Exercise goal: In the essay-writing guide, reproduce everything from "3. Opt for a" down to "Write in paragraphs.", swapping "handwriting" for "penmanship".

Provided text:
Sunday, September 27, 2009

Essay writing




TODAY we will look at section B of paper 1 i.e. the section on continuous writing. This section carries a substantial 50 marks. Candidates are given five topics and they have to write on one of these topics in an hour. The topics can be categorised as follows:

narrative

E.g “Write a story beginning with: I never knew what happiness was until….” or “Write a story ending with: Finally, he walked away without saying a word.”

descriptive

E.g. “The worst day in my life”

factual/expository

E.g. “The Effects of Pollution” or “Ways to Make School Interesting”

argumentative

E.g. “Students should be allowed to wear casual clothes to school. Do you agree?”

one-word essays

E.g. “Freedom”

General guidelines for continuous writing:

1. Read and consider all the questions given.

Do not make the mistake of selecting the first question that you read or a question which you think is manageable. You might realise later that you could have handled another question with much more ease.

2. Choose a topic that you are familiar or comfortable with.

Select a topic which is within your experience so that you will not have to struggle with the content.

3. Opt for a topic which is within your linguistic ability.

Do not select a topic just because you think it is challenging. This is not the time for experimentation.

For weak students, it is always advisable to write a narrative.

4. Plan your essay – the outline/organisation, points/ideas/thoughts, and supporting points (if you are writing an argumentative or factual essay).

5. Write out your essay in neat and legible handwriting. Small or untidy handwriting, or a combination of both, can be very annoying as the reader has to spend valuable time deciphering what you have written.

6. Write in paragraphs.

You may leave a line between paragraphs as it is easier on the examiner’s eye.

7. Edit and revise language if necessary.

Allocate 10 minutes for this, and make sure spelling and punctuation are accurate.

Narrative Essays

This week we will focus on narrative essays, which are a favourite among students. As mentioned earlier, narrative writing is a better option for weak students.

Guidelines to remember when writing a narrative essay:

1. You have to decide whether to write your essay from your own perspective or someone else’s.

Raw data:

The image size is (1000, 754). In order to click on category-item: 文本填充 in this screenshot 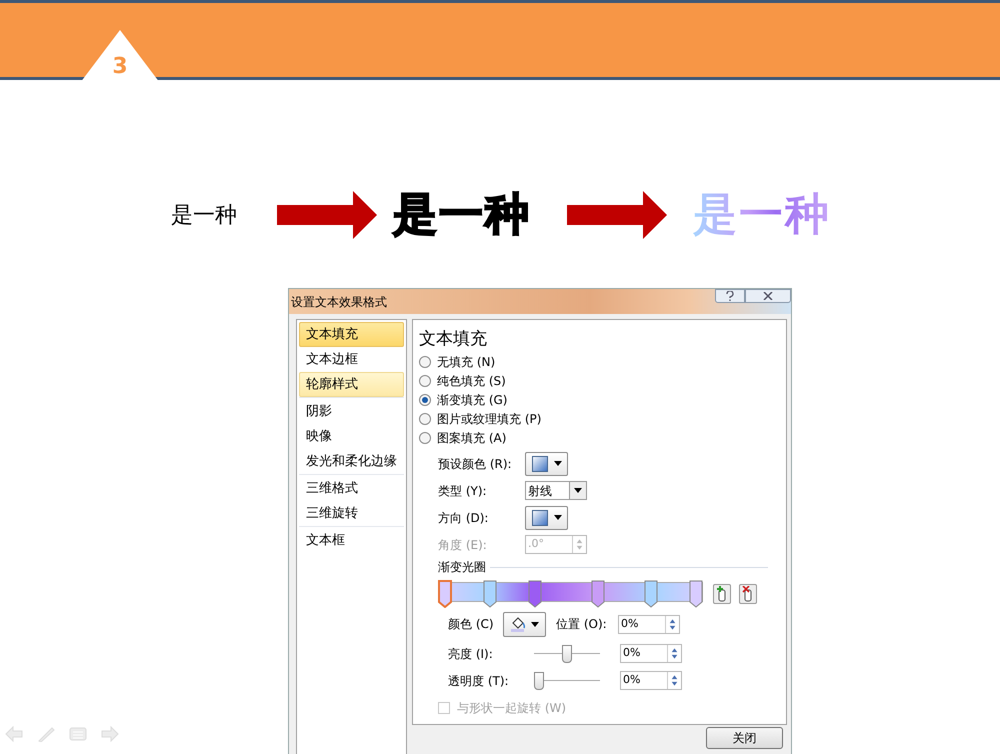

--

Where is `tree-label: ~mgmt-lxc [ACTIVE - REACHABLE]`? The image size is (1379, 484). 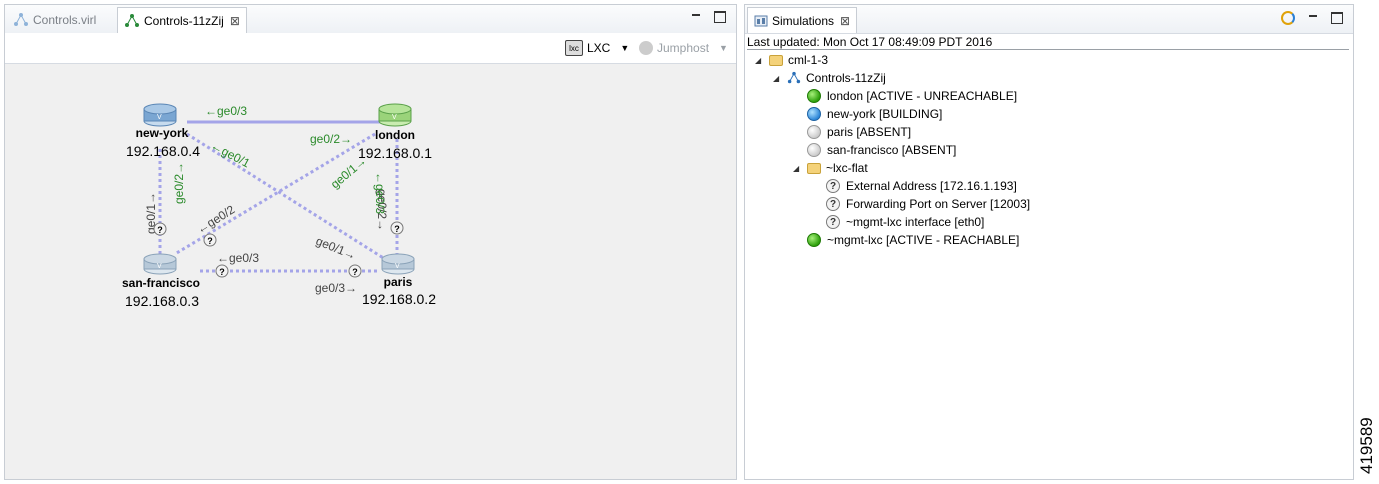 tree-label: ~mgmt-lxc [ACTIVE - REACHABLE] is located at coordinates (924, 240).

...

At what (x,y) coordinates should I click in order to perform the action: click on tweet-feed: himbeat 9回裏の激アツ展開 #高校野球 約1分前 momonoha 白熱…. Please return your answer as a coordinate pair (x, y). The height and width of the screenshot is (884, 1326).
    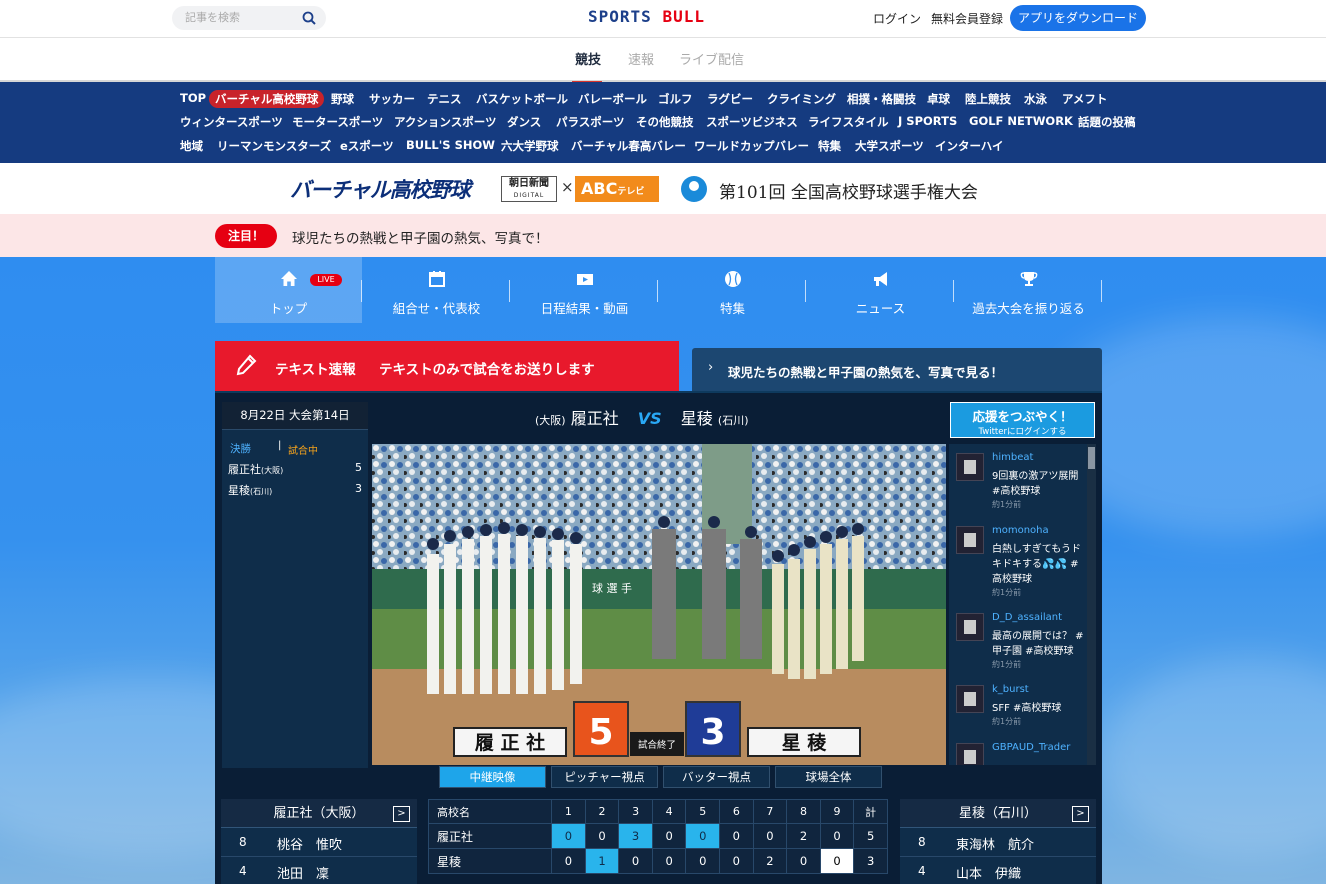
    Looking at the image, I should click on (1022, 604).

Answer for this exercise:
3. Opt for a topic which is within your linguistic ability.

Do not select a topic just because you think it is challenging. This is not the time for experimentation.

For weak students, it is always advisable to write a narrative.

4. Plan your essay – the outline/organisation, points/ideas/thoughts, and supporting points (if you are writing an argumentative or factual essay).

5. Write out your essay in neat and legible penmanship. Small or untidy penmanship, or a combination of both, can be very annoying as the reader has to spend valuable time deciphering what you have written.

6. Write in paragraphs.